Nisan 2009 da Türkiye yeni doğan Tetanozunu elimine etmiş ülkeler arasına girmiştir. Ülkemizde 2002 yılından bu yana yürütülmekte olan yoğun aşılama oranları ile kızamık vaka sayılarında da büyük düşüşler kaydedilmiştir. 2008-2012 yılları arasında görülen vakaların tamamı yurt dışı kaynaklı veya yurt dışı kaynaklı vakalarla ilişkilidir.
Bunun dışında difteride %100, boğmacada %99.5, kızamıkta %99.6 başarı sağlanmıştır.
19. yüzyılda 30 yıl kadar artan insan ortalama ömrünün en az 25 yılının aşılama ile ilişkili olduğu bildirilmiş.
20. Yüzyılda; yeni geliştirilen Meningokok (menenjit), Rota, HPV, Zona aşıları da eklenerek, tam on yedi hastalık için aşılama yapılmış.
Ülkemizde 13 hastalık için yaygın çocukluk çağı aşılamaları yürütülüyor. Bu aşılamalarda kesinti olsa, 14 bin kişinin öleceği düşünülüyor.
Aşı ile önlenebilir hastalıkların yol açtığı ölümler trafik kazalarının neden olduğu ölümlerden fazla. TÜİK verilerine göre 2018 yılında trafik kazalarında ölenlerin sayısı 6 bin 675. Her yıl aşı ile önlenebilir hastalıklar nedeniyle hayatını kaybeden kişilerin sayısı ise yaklaşık 15 bin. Oysaki aşılama, aşılanan kişiyi ortalama altmış beş yıl kadar koruyabiliyor.
Bu çok önemli temel sağlık hizmeti bir yandan da ekonomik ve sosyal kazanımlar sağlıyor. Bağışıklama hizmetleri, Dünya Sağlık Örgütü tarafından aşı ile önlenebilir hastalıkların ve buna bağlı ölümlerin önlenmesi açısından en önemli ve en maliyet etkili toplum sağlığı müdahaleleri arasında kabul ediliyor.
Covid-19 Salgını ve Aşı
Çin’de ortaya çıkan ve tüm dünyaya yayılan covid-19 pandemisi son zamanlarda görülen en büyük salgındır.

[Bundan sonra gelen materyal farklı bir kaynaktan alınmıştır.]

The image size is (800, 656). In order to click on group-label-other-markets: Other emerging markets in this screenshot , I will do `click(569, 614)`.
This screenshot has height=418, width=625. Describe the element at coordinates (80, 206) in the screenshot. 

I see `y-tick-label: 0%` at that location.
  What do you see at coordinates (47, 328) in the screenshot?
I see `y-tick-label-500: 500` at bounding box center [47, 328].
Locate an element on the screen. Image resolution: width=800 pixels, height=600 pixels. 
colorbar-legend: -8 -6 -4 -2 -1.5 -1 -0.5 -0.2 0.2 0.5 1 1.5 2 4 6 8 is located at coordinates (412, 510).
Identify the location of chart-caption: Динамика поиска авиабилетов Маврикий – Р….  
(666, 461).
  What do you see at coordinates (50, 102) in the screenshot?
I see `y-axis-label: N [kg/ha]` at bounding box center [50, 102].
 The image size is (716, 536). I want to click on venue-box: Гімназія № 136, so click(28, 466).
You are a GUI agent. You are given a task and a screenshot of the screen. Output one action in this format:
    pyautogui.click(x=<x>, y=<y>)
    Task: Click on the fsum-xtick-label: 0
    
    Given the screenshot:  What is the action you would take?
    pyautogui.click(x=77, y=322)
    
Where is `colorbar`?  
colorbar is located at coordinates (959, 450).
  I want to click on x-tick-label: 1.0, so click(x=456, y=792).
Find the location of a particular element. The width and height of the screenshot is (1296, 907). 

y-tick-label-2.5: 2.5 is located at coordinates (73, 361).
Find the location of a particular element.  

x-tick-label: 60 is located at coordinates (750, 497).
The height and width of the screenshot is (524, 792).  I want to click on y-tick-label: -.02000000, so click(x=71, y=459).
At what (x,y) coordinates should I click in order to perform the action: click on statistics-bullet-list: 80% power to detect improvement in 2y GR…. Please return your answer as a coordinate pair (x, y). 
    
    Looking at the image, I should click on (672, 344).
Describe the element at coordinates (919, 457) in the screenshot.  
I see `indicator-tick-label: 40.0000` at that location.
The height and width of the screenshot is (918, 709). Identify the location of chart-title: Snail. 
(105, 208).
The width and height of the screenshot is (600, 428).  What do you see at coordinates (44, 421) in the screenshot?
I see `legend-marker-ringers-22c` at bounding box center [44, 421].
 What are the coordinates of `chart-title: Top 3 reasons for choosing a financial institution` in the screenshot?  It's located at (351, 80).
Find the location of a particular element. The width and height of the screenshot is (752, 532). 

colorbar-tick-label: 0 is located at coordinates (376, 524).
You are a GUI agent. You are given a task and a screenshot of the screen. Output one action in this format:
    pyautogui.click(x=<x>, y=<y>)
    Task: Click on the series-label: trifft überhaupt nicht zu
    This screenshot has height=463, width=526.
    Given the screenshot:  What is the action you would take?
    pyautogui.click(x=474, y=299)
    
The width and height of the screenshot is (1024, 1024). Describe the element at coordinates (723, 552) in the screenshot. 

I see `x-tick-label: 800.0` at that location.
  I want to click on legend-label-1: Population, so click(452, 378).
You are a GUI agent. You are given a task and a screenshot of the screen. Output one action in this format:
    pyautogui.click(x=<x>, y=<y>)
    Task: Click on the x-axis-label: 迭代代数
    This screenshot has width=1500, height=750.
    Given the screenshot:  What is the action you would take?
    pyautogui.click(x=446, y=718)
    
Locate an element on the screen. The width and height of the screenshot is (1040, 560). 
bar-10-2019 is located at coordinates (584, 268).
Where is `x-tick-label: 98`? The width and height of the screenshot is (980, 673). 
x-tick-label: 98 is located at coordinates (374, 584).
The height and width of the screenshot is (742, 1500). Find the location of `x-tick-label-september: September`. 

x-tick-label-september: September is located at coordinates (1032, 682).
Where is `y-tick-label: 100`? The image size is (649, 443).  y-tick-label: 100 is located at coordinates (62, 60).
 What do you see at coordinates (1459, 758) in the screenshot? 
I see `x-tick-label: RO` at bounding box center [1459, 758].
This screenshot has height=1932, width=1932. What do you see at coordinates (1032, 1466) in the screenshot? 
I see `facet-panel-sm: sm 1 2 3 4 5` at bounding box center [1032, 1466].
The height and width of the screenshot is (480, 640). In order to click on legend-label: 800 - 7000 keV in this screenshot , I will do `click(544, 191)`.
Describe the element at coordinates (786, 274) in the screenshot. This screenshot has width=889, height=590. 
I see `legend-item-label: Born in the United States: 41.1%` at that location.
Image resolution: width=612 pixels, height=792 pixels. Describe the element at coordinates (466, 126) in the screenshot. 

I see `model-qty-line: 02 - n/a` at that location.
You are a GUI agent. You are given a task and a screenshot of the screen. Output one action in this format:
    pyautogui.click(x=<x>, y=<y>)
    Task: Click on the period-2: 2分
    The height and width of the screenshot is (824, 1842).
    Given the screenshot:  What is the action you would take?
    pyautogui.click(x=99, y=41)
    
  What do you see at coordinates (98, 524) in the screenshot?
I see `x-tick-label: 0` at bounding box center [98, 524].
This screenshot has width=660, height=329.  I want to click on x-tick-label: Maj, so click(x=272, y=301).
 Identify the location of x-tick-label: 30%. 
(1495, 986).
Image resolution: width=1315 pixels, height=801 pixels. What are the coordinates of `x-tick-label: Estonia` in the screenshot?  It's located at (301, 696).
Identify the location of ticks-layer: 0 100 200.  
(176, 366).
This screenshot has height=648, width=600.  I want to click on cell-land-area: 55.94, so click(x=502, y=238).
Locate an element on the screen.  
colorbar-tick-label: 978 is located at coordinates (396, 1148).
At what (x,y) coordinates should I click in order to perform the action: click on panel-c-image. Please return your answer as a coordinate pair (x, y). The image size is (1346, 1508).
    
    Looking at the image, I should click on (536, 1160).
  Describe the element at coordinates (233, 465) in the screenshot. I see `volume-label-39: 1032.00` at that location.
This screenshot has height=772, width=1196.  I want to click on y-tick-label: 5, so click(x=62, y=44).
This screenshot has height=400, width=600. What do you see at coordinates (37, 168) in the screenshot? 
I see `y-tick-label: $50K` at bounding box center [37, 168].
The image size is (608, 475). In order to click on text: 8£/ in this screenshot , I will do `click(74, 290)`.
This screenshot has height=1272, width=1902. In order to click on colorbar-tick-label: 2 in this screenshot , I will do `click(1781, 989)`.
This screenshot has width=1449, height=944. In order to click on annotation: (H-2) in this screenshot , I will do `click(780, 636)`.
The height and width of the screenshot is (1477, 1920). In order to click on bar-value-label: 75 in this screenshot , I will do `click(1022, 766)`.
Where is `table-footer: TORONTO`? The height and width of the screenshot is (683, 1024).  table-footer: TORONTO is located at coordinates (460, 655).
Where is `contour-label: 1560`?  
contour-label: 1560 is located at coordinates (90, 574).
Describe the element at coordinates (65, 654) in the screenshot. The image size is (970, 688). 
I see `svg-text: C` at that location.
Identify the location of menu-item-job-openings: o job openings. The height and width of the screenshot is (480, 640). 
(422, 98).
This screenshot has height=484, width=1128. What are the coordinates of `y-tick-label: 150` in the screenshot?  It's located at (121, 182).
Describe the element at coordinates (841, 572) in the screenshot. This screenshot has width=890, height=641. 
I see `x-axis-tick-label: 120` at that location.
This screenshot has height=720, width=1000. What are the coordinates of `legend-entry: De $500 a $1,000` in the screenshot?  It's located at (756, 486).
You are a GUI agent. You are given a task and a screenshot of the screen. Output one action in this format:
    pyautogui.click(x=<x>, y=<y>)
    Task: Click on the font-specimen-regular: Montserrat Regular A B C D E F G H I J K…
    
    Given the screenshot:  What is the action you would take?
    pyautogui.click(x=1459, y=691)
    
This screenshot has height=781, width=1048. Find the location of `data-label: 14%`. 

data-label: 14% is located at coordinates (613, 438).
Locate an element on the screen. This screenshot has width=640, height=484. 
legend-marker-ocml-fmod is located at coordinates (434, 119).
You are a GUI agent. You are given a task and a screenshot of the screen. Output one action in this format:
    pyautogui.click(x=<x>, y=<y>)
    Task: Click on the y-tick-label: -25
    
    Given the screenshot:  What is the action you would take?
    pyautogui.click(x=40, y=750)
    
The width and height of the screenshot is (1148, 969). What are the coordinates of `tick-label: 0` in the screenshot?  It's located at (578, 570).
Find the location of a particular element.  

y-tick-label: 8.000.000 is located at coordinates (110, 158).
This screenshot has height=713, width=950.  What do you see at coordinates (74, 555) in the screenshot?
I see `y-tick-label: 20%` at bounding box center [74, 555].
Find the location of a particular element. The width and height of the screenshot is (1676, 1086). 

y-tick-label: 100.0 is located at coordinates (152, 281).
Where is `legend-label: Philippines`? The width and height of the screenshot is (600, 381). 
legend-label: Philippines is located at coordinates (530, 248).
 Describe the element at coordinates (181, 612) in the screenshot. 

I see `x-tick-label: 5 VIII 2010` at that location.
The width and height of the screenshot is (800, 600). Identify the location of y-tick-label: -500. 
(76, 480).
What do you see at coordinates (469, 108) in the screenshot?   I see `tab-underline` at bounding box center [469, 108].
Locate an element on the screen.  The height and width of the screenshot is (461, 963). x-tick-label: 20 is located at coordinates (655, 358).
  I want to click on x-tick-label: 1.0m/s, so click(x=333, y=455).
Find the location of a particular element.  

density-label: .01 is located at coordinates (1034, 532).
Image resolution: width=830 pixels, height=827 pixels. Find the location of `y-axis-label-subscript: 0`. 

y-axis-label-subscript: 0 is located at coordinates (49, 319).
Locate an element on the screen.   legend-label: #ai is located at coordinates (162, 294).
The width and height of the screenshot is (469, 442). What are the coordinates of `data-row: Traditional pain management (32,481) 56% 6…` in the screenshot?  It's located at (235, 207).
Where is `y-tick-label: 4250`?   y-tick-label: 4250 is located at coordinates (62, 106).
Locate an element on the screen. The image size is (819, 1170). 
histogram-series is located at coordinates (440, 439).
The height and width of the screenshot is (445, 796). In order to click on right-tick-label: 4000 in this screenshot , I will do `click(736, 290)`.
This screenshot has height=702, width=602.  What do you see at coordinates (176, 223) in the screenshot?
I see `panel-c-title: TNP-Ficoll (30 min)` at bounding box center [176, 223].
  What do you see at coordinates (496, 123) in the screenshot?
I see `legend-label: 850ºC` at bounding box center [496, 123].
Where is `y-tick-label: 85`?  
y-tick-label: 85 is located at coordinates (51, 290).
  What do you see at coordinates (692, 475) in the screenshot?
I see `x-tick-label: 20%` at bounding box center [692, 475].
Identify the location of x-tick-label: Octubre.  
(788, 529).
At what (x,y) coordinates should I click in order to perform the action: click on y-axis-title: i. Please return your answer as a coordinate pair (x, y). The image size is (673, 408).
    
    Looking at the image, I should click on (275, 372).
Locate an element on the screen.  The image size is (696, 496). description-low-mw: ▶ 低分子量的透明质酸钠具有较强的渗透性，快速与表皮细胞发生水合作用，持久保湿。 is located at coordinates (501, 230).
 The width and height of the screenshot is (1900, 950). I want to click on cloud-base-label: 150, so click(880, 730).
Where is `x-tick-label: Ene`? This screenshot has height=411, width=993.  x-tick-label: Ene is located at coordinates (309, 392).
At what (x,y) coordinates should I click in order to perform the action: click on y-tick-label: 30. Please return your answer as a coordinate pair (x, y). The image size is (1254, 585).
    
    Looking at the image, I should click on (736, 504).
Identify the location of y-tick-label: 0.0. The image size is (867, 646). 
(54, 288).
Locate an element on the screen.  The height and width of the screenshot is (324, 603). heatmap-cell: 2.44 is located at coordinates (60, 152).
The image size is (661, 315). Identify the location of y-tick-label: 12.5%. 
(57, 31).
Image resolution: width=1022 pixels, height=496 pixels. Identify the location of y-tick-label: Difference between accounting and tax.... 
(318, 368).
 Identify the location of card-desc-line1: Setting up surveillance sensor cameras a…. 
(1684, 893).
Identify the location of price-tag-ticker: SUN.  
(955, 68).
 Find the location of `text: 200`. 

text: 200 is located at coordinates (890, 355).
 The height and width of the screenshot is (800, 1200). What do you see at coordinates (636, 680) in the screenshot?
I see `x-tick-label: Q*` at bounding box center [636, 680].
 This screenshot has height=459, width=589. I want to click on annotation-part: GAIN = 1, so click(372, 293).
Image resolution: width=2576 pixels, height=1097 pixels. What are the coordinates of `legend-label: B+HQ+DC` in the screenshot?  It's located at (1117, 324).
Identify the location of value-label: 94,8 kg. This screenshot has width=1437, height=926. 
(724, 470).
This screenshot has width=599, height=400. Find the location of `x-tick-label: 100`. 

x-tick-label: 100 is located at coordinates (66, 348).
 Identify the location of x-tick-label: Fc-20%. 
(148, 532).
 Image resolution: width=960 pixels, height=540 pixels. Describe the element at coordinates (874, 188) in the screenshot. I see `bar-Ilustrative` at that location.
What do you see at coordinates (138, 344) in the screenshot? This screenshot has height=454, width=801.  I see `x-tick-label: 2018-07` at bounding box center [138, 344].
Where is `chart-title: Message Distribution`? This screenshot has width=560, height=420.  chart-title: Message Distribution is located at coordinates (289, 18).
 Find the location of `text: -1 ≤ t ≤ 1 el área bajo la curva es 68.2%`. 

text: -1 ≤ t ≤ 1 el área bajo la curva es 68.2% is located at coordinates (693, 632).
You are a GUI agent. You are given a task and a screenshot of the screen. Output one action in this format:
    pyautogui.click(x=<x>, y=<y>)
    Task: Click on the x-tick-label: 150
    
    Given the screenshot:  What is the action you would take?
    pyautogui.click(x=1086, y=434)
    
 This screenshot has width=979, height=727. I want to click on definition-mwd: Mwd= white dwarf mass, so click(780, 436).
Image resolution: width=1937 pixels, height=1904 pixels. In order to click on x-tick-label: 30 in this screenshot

18 Nisan 2021 tarihi itibarıyla dünyada 141.325.300 onaylanmış vaka, 120.070.607 iyileşen varken virüs nedeniyle 3.024.350 hasta öldü. Ülkemizde ise yaklaşık 4 milyon vaka, 3 milyon iyileşen ve 35.608 ölüm kaydedilmiştir. Salgın hastalıkların önüne geçilebilmesi, bağışıklığın kazanılması için yapılacak tek şey aşı çalışmalarıdır. Şu ana kadar dünyada birçok aşı çalışması yapılmış bunlardan bazıları uygulanmaya başlanmıştır. Türk bilim insanları tarafından Almanya’da üretilen BioNTech aşısı ve ülkemizde şu an uygulanan aşılardan biri olan Sinovac aşısı örnek gösterilebilir.
Ülkemizde şu ana kadar aşı yapılan kişi sayısı;
Toplam Yapılan Aşı Sayısı:19.967.401
1.Doz Uygulanan Kişi Sayısı:12.179.984
2.Doz Uygulanan Kişi Sayısı:7.787.417
Aşı dünya tarihinin en önemli buluşlarından biridir. Birçok ölümcül hastalığı yok eden, milyonlarca insanın ölümüne engel olan en etkili silahtır. Aşı olmak, bu farkındalığı kazanmak hem kendimize hem de çevremize karşı bir sorumluluktur.